As of press time, neither X nor the people behind the suspended accounts explained the reason for the suspensions.
Users noticed that the accounts were returning “user not found” errors at approximately 7:30 p.m. UTC, effectively removing the chief communication channel for the Solana-based memecoin launchpad site.
Memecoin-related accounts suspended
An X user identified as Otto compiled a list showing dozens of locked profiles, including handles tied to the GMGN and Bloom trading communities.
Affected accounts included @gmgnai, @haze0x, @arthur_gmgn, @BloomTrading, and @imBFFF00, as well as bot-infrastructure developers such as @bullx_io and @ElizaOS.
Otto described the event as an “internal enforcement sweep” rather than the result of coordinated mass-report campaigns. CryptoSlate has been unable to verify the claim.
Most of the frozen accounts provide trading tools, automated order routing, or marketing services for on-chain assets, functions that often interact with X’s rules on platform manipulation and spam.
However, the list also includes influencers and well-known traders in the memecoin circles.
Over $10M within an hour
Within the first hour of the account’s disappearance, users flooded Pump.fun with memecoins referencing the suspension and the founder’s alias.
DEX Screener data as of 8:22 p.m. UTC show five of them among the top 10 tokens trending for the day.
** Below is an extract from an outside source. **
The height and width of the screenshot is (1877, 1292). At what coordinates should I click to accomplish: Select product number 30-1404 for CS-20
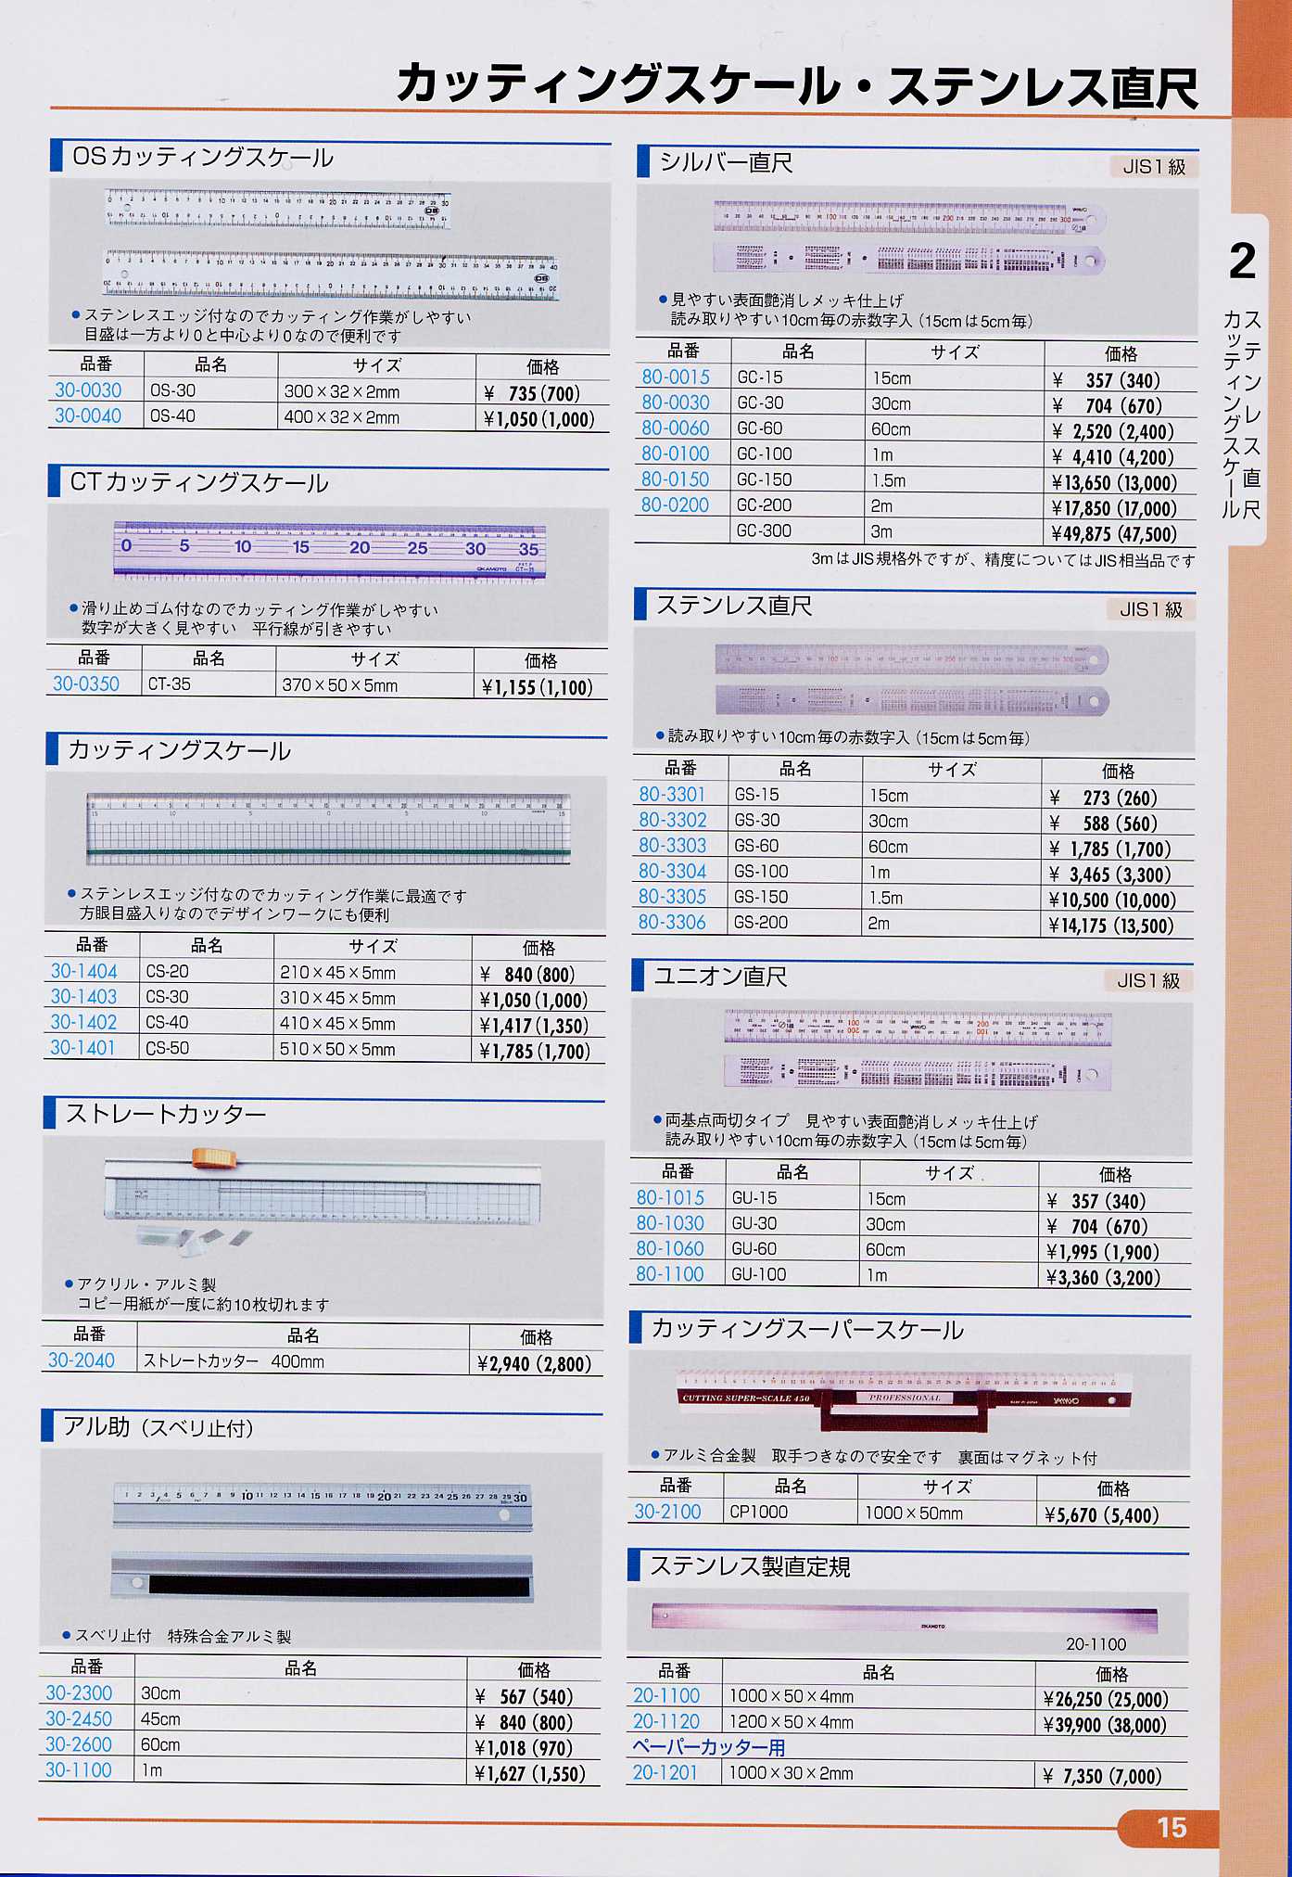click(83, 971)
Collectively, they accounted for $10.4 million in volume at the time.
Furthermore, 15 out of the 31 tokens that fulfilled the bonding curve and “graduated” from Pump.fun within one hour after the ban were related to the episode.
According to a Dune dashboard by user adam_tehc, the suspension-related tokens that graduated represent 9% of all memecoins that completed the bonding curve on June 16.